1. Tell Everyone You Know
This may seem obvious but you would be shocked to learn that a lot of people who start a business don’t tell anyone they know about it. This is a mistake. You want to get the word out to everyone you know, because they may know someone that needs you and tell them about you. Hand out business cards and offer an incentive to get them to send you a paying client.
2. Get Involved
Being involved in your local community and online communities, both business and personal, will help you become a known entity. You don’t even have to become a sales person in these associations. Instead, you just be yourself; and when someone asks what you do, be ready with an answer. Be ready to give them a business card – or if you’re online, make sure your profile is amazing and compelling.
3. Start a Joint Venture
A joint venture is a temporary partnership in which you join forces with someone who markets to your audience but who is not direct competition.

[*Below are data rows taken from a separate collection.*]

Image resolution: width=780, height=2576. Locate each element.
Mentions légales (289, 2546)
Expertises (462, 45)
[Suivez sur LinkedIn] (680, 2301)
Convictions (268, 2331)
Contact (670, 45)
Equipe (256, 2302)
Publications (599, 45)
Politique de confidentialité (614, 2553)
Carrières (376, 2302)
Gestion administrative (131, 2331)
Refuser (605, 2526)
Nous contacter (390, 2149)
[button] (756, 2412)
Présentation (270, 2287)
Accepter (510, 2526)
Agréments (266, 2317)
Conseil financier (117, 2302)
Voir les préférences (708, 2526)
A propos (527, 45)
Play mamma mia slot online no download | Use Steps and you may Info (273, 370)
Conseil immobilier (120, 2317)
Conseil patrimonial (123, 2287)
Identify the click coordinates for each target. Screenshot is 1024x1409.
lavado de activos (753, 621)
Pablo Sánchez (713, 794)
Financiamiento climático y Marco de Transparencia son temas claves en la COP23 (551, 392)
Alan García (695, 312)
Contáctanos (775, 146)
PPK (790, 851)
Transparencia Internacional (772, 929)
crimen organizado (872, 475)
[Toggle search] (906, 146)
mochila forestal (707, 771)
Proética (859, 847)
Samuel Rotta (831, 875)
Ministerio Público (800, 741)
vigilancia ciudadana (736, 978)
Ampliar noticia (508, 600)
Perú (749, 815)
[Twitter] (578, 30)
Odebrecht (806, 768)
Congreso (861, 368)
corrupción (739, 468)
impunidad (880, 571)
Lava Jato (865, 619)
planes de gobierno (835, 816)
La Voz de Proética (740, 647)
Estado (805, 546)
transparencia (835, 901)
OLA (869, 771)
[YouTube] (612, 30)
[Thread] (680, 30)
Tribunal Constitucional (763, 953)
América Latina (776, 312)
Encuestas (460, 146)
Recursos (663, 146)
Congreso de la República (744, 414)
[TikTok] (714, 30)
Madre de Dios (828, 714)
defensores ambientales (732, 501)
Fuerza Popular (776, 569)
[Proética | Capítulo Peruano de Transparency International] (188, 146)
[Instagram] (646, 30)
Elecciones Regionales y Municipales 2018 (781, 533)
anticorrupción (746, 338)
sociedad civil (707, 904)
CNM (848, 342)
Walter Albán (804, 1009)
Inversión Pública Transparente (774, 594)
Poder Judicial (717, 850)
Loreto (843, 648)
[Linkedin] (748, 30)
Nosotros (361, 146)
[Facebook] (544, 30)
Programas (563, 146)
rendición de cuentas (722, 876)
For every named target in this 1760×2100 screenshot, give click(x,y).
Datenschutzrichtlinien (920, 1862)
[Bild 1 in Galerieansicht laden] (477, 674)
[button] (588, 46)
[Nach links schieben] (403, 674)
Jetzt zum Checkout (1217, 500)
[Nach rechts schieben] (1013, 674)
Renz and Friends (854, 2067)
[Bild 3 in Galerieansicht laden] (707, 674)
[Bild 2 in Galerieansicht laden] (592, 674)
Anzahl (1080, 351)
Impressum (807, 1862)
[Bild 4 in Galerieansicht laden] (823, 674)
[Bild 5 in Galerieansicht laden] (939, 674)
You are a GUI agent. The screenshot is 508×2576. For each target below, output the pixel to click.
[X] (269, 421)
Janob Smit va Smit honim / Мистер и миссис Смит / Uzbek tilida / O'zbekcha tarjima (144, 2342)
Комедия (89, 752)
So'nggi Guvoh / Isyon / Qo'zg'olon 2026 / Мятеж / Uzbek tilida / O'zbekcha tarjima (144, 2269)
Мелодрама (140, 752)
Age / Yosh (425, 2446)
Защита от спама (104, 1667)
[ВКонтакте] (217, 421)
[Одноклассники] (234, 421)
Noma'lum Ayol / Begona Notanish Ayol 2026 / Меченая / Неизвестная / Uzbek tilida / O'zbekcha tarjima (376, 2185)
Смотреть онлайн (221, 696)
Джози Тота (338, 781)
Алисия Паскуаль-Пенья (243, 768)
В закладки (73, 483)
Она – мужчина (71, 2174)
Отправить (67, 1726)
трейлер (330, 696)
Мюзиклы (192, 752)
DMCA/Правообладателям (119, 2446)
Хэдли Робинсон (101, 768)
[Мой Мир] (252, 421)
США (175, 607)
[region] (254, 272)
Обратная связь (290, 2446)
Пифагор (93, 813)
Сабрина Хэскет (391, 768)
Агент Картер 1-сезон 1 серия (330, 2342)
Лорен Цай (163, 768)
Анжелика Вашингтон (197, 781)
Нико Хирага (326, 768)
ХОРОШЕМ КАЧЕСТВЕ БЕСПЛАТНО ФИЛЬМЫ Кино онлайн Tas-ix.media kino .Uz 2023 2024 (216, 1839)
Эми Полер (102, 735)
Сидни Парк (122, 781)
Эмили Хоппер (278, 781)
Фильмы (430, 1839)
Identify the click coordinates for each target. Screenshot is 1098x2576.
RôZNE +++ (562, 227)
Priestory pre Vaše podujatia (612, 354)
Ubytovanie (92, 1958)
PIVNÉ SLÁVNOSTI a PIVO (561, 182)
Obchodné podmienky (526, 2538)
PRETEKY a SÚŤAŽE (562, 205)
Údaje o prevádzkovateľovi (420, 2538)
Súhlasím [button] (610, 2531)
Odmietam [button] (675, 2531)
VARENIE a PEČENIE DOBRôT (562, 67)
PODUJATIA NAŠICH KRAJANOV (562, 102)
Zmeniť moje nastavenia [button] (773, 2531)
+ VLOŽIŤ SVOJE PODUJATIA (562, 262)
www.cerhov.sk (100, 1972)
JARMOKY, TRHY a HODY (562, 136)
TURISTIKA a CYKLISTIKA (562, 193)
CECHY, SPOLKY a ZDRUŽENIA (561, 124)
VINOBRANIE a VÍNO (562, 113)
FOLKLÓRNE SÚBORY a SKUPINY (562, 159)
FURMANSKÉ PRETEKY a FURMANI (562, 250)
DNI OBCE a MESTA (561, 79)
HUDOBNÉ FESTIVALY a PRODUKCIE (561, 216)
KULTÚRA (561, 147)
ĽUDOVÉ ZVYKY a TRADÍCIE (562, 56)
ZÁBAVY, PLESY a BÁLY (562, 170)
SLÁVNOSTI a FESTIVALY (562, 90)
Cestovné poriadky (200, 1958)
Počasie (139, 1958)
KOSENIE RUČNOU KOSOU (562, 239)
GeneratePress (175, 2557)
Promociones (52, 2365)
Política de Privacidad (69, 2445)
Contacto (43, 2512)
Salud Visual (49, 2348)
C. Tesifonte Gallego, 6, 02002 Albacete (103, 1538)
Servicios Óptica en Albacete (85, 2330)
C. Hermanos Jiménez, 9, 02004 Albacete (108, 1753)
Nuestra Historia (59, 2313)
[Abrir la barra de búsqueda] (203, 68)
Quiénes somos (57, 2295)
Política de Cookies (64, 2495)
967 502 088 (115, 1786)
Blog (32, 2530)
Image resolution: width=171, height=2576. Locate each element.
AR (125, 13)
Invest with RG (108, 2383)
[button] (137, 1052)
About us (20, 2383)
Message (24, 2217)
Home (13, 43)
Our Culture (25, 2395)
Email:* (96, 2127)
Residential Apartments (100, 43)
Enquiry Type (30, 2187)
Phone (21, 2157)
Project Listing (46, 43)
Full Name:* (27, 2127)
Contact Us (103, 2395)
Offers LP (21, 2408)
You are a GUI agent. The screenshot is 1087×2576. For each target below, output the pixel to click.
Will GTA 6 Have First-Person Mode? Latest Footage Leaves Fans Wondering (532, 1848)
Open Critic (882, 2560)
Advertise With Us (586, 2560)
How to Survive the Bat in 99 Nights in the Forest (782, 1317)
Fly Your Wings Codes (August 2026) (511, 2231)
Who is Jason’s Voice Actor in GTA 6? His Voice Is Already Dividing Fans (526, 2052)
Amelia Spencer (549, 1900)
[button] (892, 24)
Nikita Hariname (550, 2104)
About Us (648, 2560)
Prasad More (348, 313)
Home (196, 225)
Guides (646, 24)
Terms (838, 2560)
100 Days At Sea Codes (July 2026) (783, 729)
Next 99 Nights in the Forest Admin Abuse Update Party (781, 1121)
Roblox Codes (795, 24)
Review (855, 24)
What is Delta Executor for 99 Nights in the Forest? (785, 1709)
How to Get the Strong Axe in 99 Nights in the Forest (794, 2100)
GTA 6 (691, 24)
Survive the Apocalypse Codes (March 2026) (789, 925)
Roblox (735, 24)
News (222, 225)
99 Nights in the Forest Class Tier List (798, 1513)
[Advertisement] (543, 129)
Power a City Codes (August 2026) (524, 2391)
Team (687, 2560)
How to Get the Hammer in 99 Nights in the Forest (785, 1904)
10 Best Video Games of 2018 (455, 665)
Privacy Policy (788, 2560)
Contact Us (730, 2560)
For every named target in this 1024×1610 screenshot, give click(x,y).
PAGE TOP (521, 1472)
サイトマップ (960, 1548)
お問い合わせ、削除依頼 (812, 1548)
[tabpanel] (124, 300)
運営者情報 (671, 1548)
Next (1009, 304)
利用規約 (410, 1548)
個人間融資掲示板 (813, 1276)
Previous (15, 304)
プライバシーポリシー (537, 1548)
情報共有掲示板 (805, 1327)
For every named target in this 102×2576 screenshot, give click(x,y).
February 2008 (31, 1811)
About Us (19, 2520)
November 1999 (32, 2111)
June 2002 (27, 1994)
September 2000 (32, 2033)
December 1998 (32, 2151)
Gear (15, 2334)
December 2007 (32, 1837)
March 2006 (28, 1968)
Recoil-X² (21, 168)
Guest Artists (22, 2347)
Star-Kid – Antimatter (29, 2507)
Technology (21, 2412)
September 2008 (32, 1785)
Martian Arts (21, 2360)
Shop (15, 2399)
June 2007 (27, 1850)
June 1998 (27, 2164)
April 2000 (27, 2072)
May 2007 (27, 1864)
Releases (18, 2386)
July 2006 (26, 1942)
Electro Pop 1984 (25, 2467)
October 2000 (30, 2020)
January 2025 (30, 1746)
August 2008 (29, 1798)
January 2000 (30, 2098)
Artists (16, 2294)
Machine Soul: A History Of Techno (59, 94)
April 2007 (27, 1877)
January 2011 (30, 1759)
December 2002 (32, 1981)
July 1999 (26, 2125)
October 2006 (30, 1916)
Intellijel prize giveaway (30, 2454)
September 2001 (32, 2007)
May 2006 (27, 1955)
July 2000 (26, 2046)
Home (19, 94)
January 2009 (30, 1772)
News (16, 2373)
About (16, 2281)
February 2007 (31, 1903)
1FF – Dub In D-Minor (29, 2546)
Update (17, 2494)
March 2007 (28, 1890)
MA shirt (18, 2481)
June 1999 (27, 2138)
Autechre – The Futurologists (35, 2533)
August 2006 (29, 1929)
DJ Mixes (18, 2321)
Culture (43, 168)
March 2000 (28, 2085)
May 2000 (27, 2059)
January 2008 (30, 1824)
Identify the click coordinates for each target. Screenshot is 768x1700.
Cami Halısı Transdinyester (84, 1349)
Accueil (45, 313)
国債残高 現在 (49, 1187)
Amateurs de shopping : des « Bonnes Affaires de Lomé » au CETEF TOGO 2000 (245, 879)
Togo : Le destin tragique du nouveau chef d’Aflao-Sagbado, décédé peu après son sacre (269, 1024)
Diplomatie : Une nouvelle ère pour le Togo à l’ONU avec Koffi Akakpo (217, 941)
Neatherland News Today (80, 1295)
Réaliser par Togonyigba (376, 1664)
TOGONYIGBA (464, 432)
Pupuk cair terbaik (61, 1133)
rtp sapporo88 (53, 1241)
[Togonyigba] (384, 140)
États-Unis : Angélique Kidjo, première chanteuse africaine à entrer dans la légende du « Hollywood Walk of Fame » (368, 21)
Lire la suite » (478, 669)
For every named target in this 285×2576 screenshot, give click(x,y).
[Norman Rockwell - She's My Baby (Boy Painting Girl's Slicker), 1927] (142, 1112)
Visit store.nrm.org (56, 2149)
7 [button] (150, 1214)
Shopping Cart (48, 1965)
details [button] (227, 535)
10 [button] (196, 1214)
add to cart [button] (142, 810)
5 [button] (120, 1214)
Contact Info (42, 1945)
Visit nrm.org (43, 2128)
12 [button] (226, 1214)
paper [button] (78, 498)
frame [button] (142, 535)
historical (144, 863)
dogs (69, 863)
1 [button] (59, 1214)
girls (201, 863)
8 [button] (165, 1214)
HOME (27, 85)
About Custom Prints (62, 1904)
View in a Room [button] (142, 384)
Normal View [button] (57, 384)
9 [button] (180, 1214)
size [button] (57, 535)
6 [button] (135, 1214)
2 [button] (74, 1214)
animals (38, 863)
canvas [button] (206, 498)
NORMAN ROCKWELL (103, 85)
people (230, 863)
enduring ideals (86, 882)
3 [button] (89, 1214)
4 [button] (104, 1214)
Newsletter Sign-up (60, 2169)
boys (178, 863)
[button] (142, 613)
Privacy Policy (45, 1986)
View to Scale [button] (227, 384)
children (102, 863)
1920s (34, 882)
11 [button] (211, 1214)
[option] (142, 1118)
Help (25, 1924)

Make sure you have a really good offer; host a webinar teaching your audience something to solve one of their most burning problems. Since you’ll get access to their list (and in exchange you should do all the work for the event), you should get at least one client out of the process.
4. Be Social
Make all your profiles on social media compelling and informative. Post a good profile image that shows your face and eyes. It doesn’t have to be a professional shot, but it should be clear and show a good depiction of your personality. Join various groups online, consisting of both your audience and your competition. Get to know people, help people, and let your profile speak for itself.
5. Build Your Reputation
Take the time now that you don’t have any clients to work on reputation building. The way you do this is participate in webinars, discussions, and blabs (Blab.im), showing your professional knowledge about your niche and how you can solve problems for them. Write a book, blog, guest blog; develop a freebie (lead magnet) to give away so you can build an email list.
6. Optimize Your Website
Your website is the hub of all other activity. Ensure that it works on any device, that it loads fast, and that it is pleasing to the eye. Use keyword-rich titles, appropriate anchor text, and publish informative blog posts. Ensure that you have at least a home page, blog page, about us page, service page and a contact page, and that there is no mistaking what it is you do when someone visits your website.
7. Be Your Own Client
One of the best demonstrations of what you can do involves being a bright, shining light that shows the world what it is that you do. If you are a website developer, then your website should demonstrate all the bells and whistles. If you’re a content writer, then the content on your site should be top-notch. And if you are a virtual assistant, then you should demonstrate what you do for others on your website.
Once you get that first client, it will begin an amazing snowball effect. That client will tell other people, and before you know it, you’ll have a full roster of clients and a waiting list.